• [Goal of the exercise]
Your task is to copy the stretch of lines in the records below that begins with the line containing "Click the lock icon for SNTUSDT" and ends with the line containing "Given: Click the Comunicados megaphone icon", exactly as written, with nothing added.

--- Information ---

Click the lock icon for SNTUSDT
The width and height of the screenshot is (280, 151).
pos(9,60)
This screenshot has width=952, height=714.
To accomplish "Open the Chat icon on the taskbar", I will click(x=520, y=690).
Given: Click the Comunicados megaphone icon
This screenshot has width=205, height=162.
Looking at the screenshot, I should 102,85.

---
--- Information ---

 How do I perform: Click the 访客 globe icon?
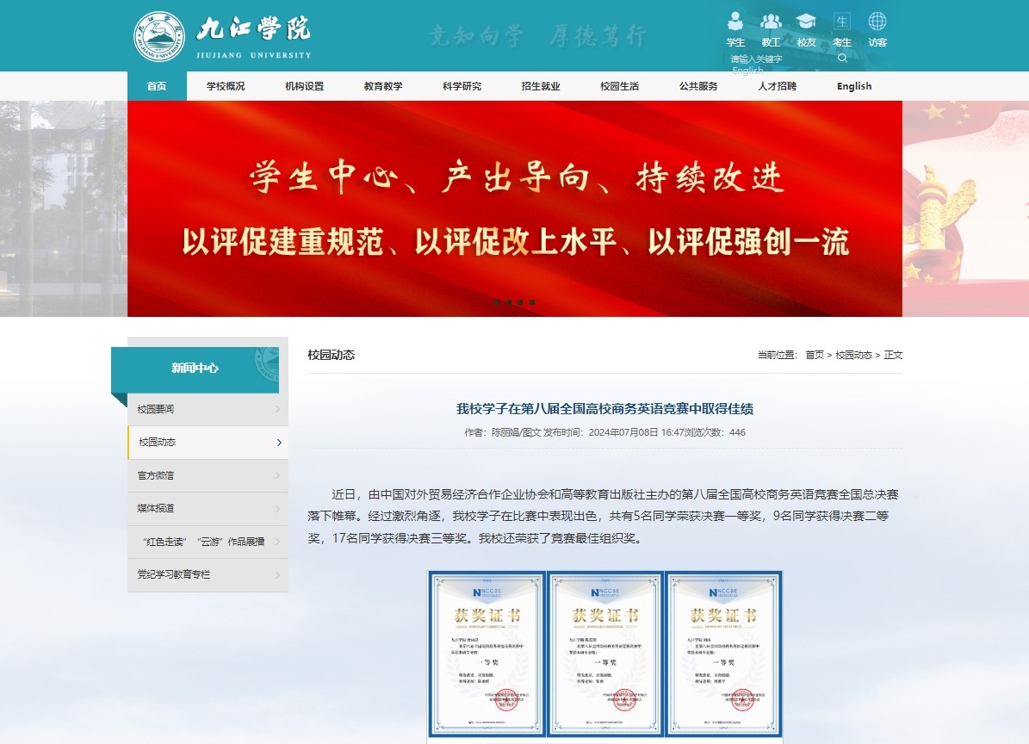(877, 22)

---

• [Solved exercise]
Click the lock icon for SNTUSDT
The width and height of the screenshot is (280, 151).
pos(9,60)
This screenshot has width=952, height=714.
To accomplish "Open the Chat icon on the taskbar", I will click(x=520, y=690).
Given: Click the Comunicados megaphone icon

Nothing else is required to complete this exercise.